Spurs Hadapi Masalah Serius Ujar Tudor Saat Ancaman Turun Kasta Masih Mengintai

Spurs Hadapi Masalah Serius Ujar Tudor Saat Ancaman Turun Kasta Masih Mengintai

Tottenham kehilangan segala hal dalam kekalahan 2-1 dari Fulham pada Minggu, menurut pelatih sementara Igor Tudor, karena ketakutan mereka akan degradasi untuk pertama kalinya dalam 49 tahun semakin dalam di Craven Cottage.

Masih tanpa kemenangan liga tahun ini, Spurs tetap hanya unggul empat poin dari zona degradasi di posisi ke-16 dengan 10 pertandingan tersisa.

Tudor memimpin untuk kedua kalinya sejak diangkat hingga akhir musim.

Namun jika orang Kroasia itu bisa memaafkan kekalahan 4-1 di derby London utara melawan Arsenal akhir pekan lalu karena perbedaan kualitas kedua tim, ia tidak ragu lagi akan tugas berat yang menantinya dalam beberapa bulan mendatang.

Kami tidak bagus, kehilangan segalanya dalam serangan dan pertahanan, kata mantan pelatih Juventus itu.

Fulham jauh lebih unggul. Ada masalah di sini, masalah besar.

Kami harus tetap tenang, percaya pada apa yang kami lakukan di latihan, dan keluar dari kesulitan, tetap bersatu semuanya.

Tottenham telah menjadi bagian tetap di kasta tertinggi Inggris sejak satu musim di divisi kedua pada 1977/78.

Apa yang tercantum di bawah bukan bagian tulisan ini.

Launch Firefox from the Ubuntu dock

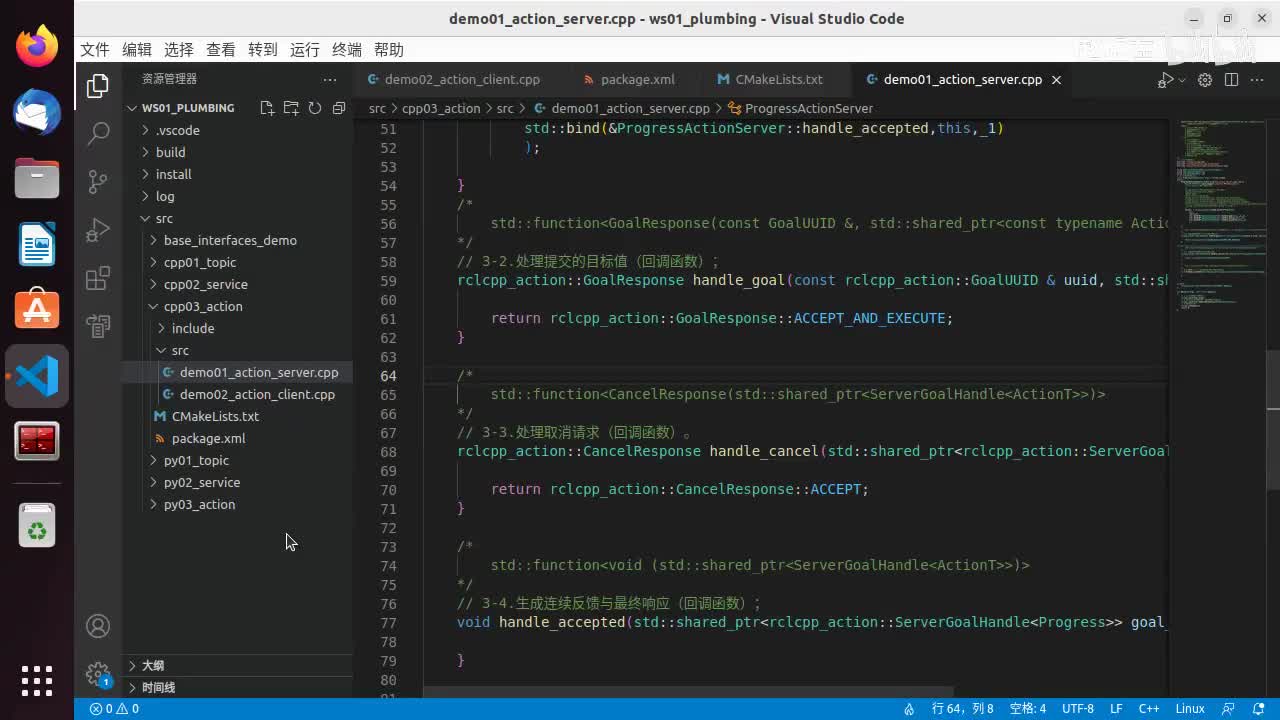click(37, 47)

Mereka termasuk di antara 10 klub terkaya di dunia berdasarkan pendapatan dan memiliki stadion serta fasilitas latihan mutakhir.

Tapi Tudor mengatakan degradasi adalah kemungkinan nyata kecuali timnya meningkat secara signifikan dalam beberapa pekan mendatang.

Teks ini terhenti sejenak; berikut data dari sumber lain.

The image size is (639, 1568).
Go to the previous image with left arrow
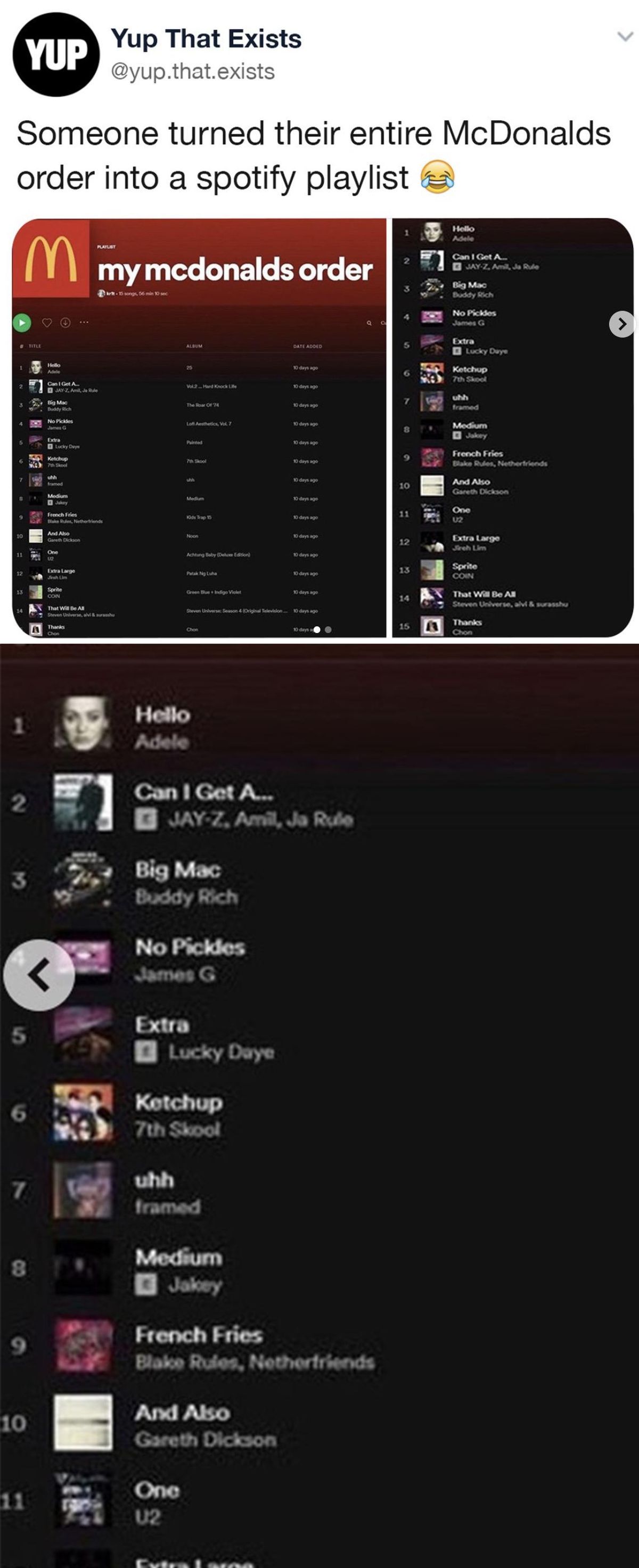[x=39, y=974]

Kami tidak perlu memikirkan itu degradasi, bukan karena hal itu tidak bisa terjadi, tapi kami harus fokus pada pengembangan mentalitas tim, konsentrasi, fisik, tambahnya.

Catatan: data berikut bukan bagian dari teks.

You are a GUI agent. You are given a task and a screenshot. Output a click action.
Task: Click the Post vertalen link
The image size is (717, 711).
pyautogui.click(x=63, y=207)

Ini adalah satu-satunya tujuan yang harus kami capai.

Ada kekecewaan bagi Spurs terkait penalti gol pembuka Fulham.

Harry Wilson mencetak gol setelah Raul Jimenez mendorong Radu Dragusin di punggung dengan aksi serupa yang dihukum saat penyerang Tottenham Randal Kolo Muani menyenggol Gabriel Magalhaes dari Arsenal akhir pekan lalu.

Tentu saja itu pelanggaran, kata Tudor. Itu kesalahan luar biasa.